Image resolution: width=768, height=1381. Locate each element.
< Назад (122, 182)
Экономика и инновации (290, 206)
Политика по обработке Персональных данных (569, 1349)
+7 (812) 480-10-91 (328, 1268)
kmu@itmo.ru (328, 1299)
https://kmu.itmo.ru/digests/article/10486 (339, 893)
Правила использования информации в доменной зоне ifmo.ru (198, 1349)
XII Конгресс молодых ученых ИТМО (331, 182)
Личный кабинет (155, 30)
········
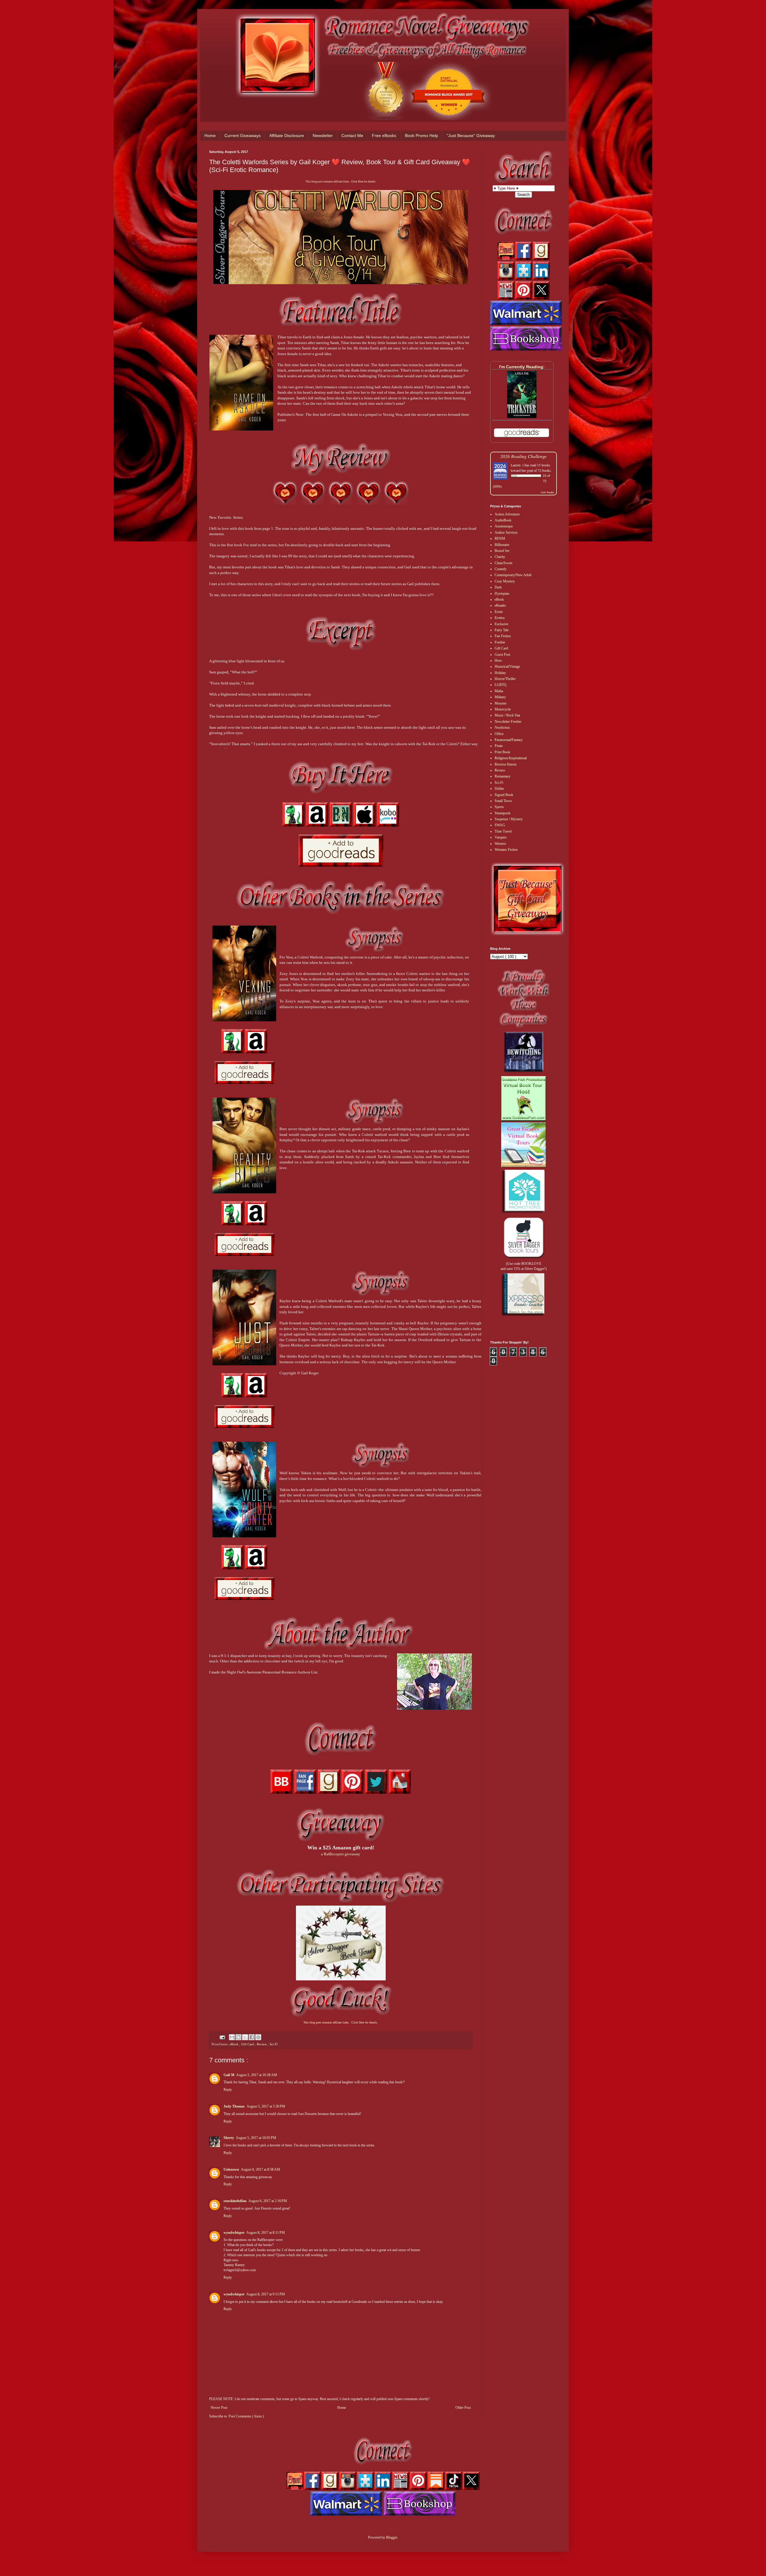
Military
········
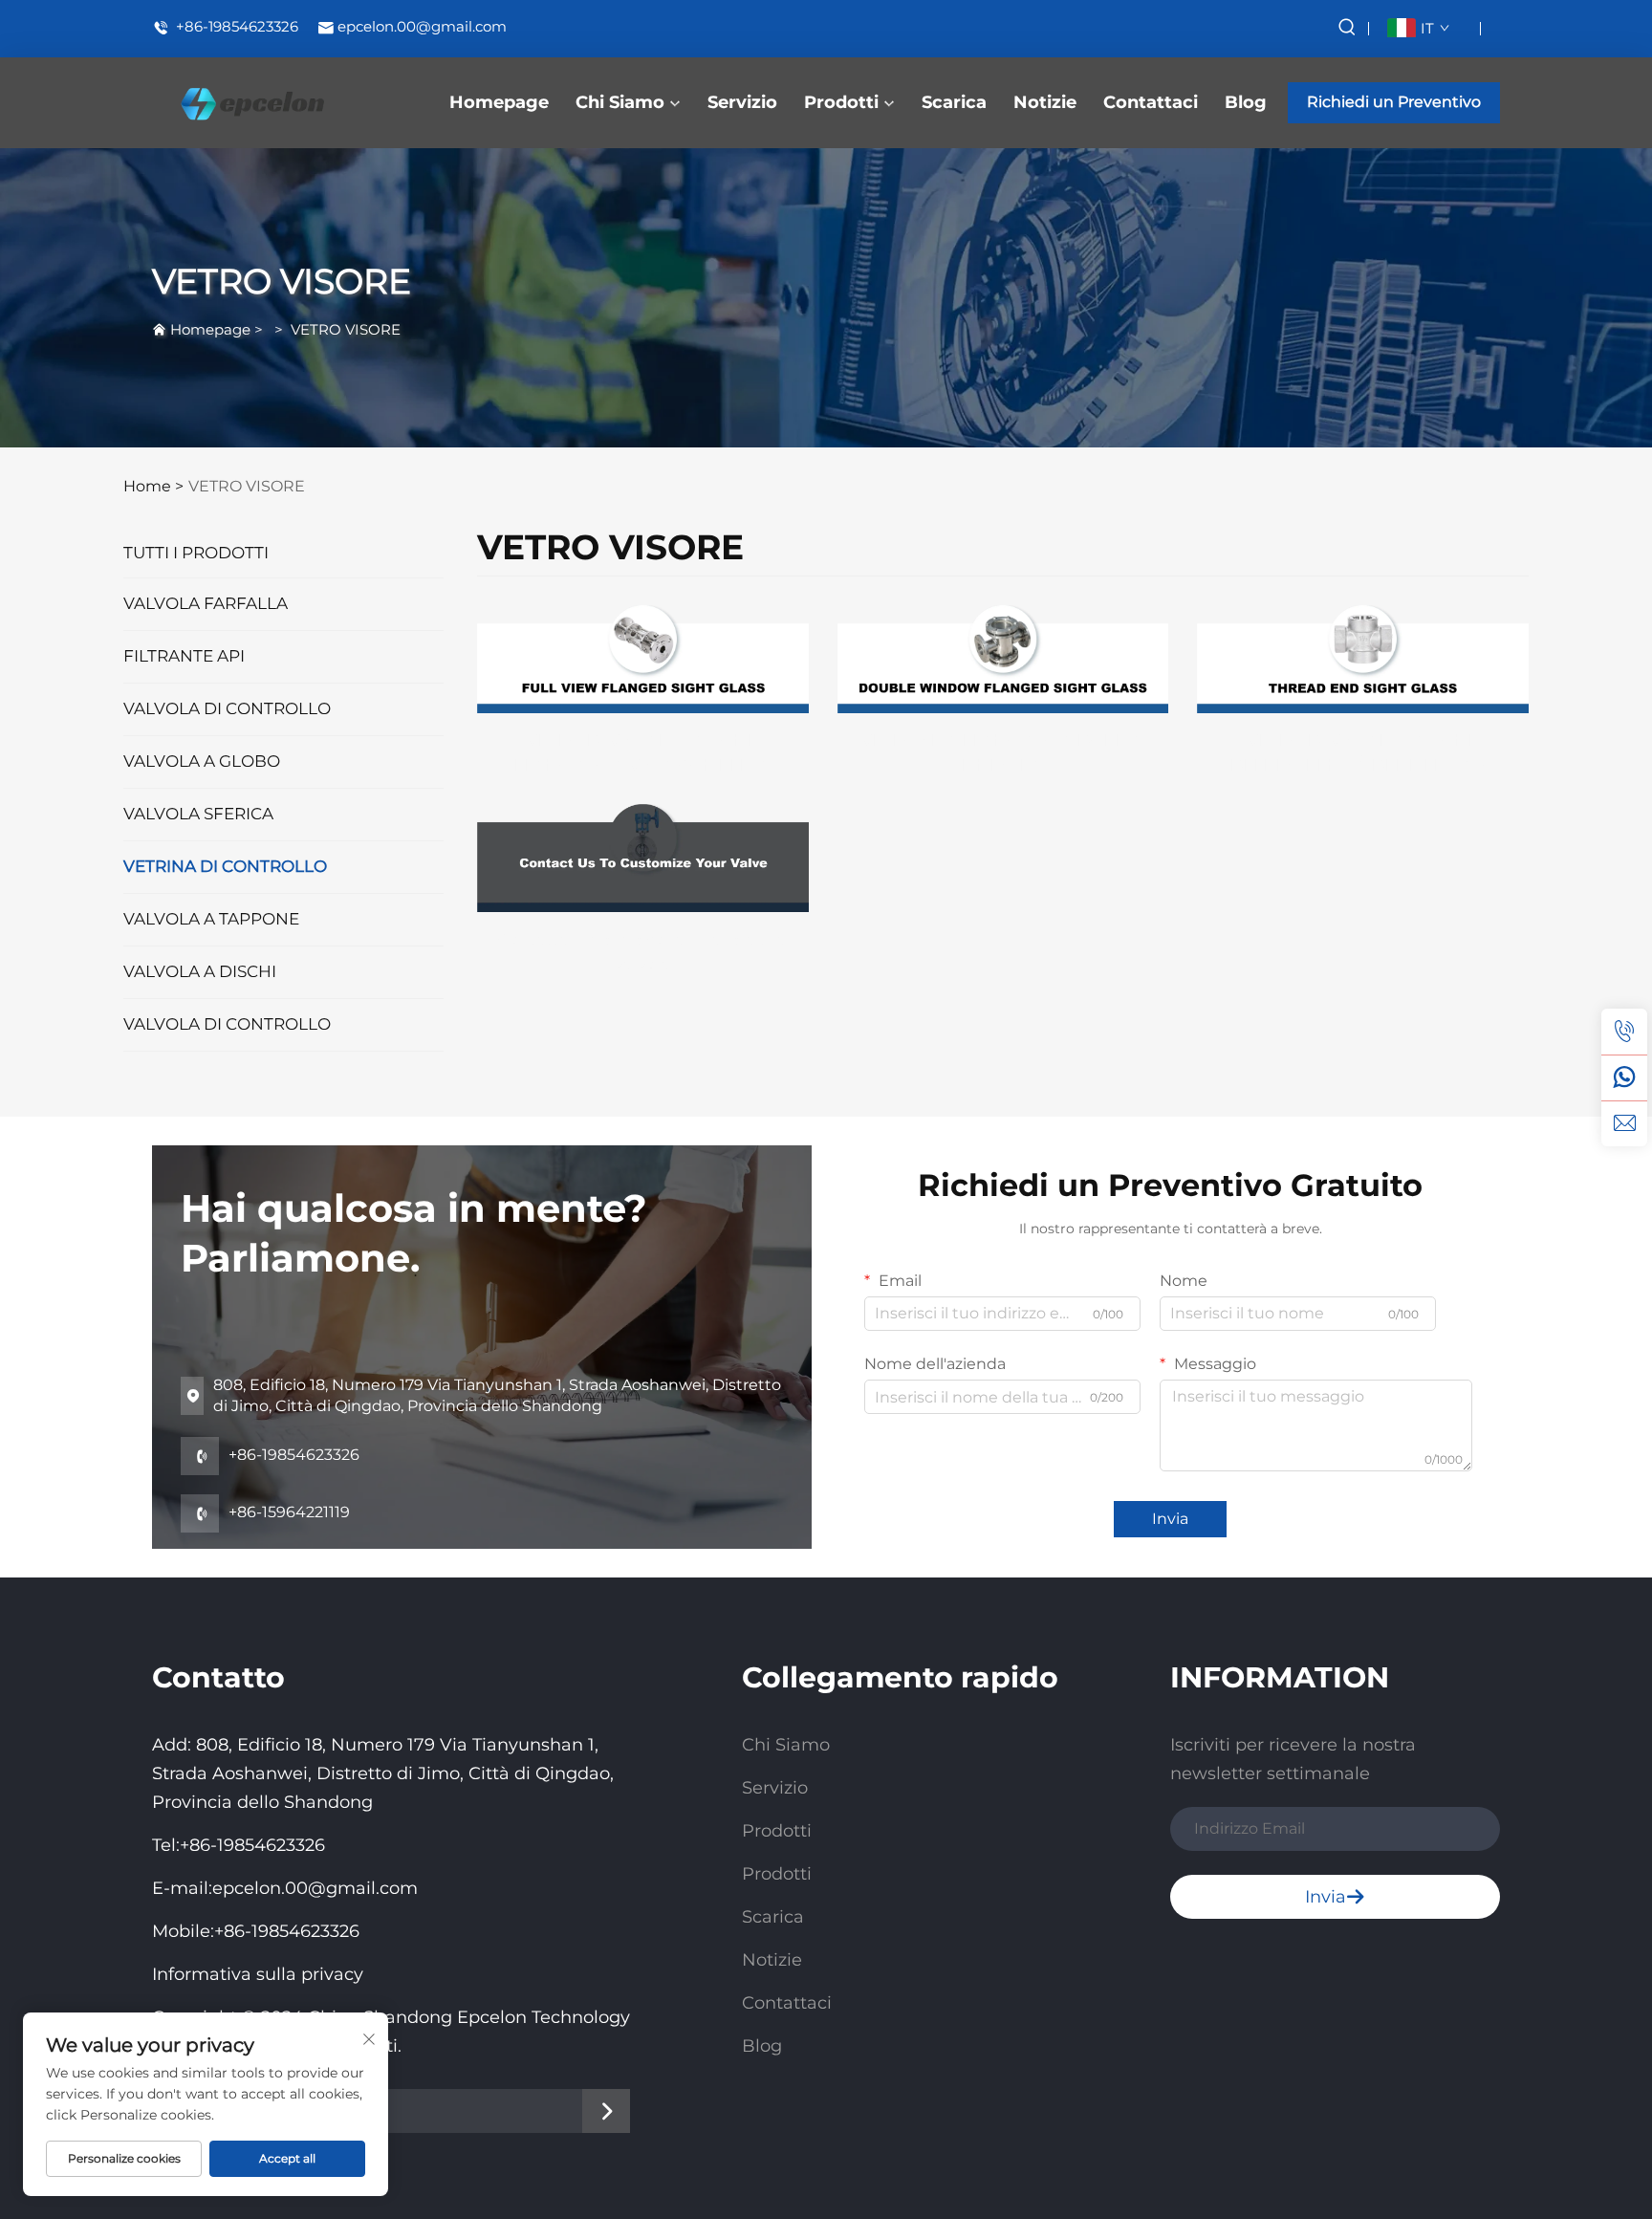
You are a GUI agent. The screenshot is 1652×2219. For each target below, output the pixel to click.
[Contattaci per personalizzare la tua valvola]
········
For the lines above, output exactly those from the line containing "Image resolution: width=768, height=1381." through the line containing "XII Конгресс молодых ученых ИТМО (331, 182)", and skip the others.

Image resolution: width=768, height=1381. Locate each element.
< Назад (122, 182)
Экономика и инновации (290, 206)
Политика по обработке Персональных данных (569, 1349)
+7 (812) 480-10-91 (328, 1268)
kmu@itmo.ru (328, 1299)
https://kmu.itmo.ru/digests/article/10486 (339, 893)
Правила использования информации в доменной зоне ifmo.ru (198, 1349)
XII Конгресс молодых ученых ИТМО (331, 182)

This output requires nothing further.